I hate the game too, although I can play it just as well as you. But, that aint what I'm here for.
Saying I hate the game and at the same time playing it implies that I'm somewhat of a hypocrite
I won't sacrifice the truth for nothing, I'll be real with my shit.
So real that I can admit that I recognize the power in your touch, that I sense the curiosity in your touch
I see the passion in your eyes, I can read when your mind thinks things you may not want to say
but I have to proceed with caution so as not to fall victim to prey
Lord knows I'm feelin it, but I'm too strong to submit
Yet there's somethin unique about the way that you speak
there's somethin bout you intellect, that I wanna freak
There's somethin about your vibe that may get you in between these thighs
There's something about your body that I wanna ride.
BUT, do I wanna let you inside?
There you go again trying to seduce my mind again.
Oh no.

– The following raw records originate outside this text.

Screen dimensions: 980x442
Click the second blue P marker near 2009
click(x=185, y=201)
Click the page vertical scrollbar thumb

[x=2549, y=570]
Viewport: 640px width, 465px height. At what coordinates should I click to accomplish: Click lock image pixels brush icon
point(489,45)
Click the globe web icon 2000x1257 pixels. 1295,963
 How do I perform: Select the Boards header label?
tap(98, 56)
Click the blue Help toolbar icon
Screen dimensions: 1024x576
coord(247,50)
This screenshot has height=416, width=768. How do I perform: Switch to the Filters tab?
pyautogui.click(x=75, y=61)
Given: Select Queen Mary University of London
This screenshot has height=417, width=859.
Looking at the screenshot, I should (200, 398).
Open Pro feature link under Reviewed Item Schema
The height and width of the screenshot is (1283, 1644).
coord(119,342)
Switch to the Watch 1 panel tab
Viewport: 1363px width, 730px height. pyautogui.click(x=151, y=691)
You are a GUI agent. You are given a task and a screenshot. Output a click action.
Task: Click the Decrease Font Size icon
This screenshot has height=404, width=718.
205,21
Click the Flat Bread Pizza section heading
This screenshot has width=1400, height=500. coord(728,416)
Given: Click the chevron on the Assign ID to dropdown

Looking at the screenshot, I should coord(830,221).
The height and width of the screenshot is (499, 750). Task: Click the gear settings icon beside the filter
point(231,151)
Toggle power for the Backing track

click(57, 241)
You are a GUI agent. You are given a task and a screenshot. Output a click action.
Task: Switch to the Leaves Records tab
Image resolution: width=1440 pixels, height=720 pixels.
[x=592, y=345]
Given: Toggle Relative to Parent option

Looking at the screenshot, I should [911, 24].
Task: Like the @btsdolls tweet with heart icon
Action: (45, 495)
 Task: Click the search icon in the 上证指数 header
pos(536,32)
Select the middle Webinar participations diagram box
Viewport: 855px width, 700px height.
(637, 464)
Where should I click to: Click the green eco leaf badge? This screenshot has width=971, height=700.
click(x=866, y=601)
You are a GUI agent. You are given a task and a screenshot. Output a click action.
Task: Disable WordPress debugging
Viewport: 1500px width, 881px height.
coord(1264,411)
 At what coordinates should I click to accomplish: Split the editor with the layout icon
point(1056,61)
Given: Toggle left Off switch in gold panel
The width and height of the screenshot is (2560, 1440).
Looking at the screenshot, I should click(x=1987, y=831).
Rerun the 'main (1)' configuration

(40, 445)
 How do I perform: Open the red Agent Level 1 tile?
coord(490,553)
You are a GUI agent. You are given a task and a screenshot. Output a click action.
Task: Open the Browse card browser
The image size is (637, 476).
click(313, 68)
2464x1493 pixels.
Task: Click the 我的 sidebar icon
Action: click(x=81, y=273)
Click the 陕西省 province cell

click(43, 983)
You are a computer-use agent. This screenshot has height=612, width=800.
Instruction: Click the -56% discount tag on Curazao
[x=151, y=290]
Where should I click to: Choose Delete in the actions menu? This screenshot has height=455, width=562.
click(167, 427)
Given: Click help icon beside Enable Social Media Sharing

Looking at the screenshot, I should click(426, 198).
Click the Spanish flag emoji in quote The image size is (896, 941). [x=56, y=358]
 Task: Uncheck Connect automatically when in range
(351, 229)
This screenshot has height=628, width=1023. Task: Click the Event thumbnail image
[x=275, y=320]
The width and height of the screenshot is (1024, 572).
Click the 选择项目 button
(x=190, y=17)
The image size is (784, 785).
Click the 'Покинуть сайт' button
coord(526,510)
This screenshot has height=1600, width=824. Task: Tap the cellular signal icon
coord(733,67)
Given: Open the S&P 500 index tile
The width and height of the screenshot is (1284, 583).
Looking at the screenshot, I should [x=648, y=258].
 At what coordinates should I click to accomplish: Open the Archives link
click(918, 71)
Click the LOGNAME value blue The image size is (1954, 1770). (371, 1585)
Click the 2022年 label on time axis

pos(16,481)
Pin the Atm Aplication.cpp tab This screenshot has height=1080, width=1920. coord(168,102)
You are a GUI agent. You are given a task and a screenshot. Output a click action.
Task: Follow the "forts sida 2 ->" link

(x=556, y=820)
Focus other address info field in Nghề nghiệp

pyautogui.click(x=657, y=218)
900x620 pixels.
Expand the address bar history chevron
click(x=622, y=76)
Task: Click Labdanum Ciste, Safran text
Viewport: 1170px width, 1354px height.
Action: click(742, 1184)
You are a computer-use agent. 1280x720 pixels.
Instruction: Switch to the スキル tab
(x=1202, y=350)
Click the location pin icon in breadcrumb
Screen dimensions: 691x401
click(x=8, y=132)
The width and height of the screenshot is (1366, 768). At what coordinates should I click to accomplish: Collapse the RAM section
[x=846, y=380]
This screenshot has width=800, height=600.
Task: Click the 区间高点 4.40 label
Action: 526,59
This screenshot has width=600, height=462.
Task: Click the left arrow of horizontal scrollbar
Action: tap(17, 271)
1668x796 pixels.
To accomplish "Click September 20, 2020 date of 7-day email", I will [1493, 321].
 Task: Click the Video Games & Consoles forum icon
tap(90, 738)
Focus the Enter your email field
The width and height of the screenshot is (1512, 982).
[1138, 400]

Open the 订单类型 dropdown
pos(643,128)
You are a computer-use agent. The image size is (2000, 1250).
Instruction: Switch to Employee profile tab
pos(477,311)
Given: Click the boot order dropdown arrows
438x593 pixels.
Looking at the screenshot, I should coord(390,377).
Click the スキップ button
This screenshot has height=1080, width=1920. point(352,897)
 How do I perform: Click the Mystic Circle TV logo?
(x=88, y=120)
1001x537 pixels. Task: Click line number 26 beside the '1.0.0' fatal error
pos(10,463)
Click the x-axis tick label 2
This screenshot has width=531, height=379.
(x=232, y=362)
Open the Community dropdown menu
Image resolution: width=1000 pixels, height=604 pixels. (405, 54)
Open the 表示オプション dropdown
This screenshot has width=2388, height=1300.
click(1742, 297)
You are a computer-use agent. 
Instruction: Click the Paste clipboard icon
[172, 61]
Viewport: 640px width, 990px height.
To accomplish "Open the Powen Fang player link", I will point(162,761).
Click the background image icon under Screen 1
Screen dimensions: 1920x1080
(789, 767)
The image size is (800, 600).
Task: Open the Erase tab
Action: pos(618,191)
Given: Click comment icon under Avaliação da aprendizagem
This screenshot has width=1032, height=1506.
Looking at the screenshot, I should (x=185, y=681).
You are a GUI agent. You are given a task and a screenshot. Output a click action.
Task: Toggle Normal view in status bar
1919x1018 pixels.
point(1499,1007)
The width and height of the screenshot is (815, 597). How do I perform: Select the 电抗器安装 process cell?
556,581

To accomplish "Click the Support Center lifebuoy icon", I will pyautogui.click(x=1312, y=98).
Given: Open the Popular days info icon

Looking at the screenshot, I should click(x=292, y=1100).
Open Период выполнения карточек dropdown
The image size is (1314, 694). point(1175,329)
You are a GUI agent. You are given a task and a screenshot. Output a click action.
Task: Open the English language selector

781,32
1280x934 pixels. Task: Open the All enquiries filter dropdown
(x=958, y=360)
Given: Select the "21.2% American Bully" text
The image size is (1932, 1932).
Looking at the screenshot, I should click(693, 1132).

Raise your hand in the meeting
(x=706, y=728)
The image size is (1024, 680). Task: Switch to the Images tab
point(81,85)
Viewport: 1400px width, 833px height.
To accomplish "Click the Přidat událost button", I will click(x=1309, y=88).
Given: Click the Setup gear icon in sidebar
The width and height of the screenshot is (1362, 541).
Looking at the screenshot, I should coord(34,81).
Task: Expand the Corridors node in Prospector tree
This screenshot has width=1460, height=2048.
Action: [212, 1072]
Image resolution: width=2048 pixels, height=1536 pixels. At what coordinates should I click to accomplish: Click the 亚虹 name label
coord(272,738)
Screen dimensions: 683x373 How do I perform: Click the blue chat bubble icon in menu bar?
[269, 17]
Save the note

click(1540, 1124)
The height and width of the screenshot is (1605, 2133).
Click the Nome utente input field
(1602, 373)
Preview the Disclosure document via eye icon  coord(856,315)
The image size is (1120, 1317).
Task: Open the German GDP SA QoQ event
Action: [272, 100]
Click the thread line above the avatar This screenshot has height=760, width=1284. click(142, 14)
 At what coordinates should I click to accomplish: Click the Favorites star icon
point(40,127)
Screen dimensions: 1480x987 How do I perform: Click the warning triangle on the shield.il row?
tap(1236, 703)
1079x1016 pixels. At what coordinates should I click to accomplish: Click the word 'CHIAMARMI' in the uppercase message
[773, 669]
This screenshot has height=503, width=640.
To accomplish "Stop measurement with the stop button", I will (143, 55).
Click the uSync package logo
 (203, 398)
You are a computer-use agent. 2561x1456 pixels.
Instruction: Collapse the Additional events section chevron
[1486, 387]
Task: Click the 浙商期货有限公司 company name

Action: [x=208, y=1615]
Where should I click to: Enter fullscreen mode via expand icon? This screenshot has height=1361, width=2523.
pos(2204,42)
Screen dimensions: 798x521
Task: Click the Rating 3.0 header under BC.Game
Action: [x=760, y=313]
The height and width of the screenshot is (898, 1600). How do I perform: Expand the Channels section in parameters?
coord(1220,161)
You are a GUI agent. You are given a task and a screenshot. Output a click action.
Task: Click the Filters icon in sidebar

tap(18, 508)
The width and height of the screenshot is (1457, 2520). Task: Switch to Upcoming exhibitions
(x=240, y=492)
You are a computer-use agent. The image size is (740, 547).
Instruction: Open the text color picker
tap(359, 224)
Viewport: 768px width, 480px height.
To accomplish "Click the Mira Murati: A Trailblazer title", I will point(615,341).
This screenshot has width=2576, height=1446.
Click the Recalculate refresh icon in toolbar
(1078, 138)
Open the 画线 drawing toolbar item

I can't let that happen.
I'll continue to capture your heart by way of friendship
I'll strenghten a bond that is beginning to form.
I'll mesmerize you with my smile and continue to watch you adore me.
I may come off as conceited but this is the way I need it.
At the same time I don't wanna fight the feelin because you may be my healin
Should I step out on a limb and just go with the flow?
Maybe it's time to let the bullsh*t go.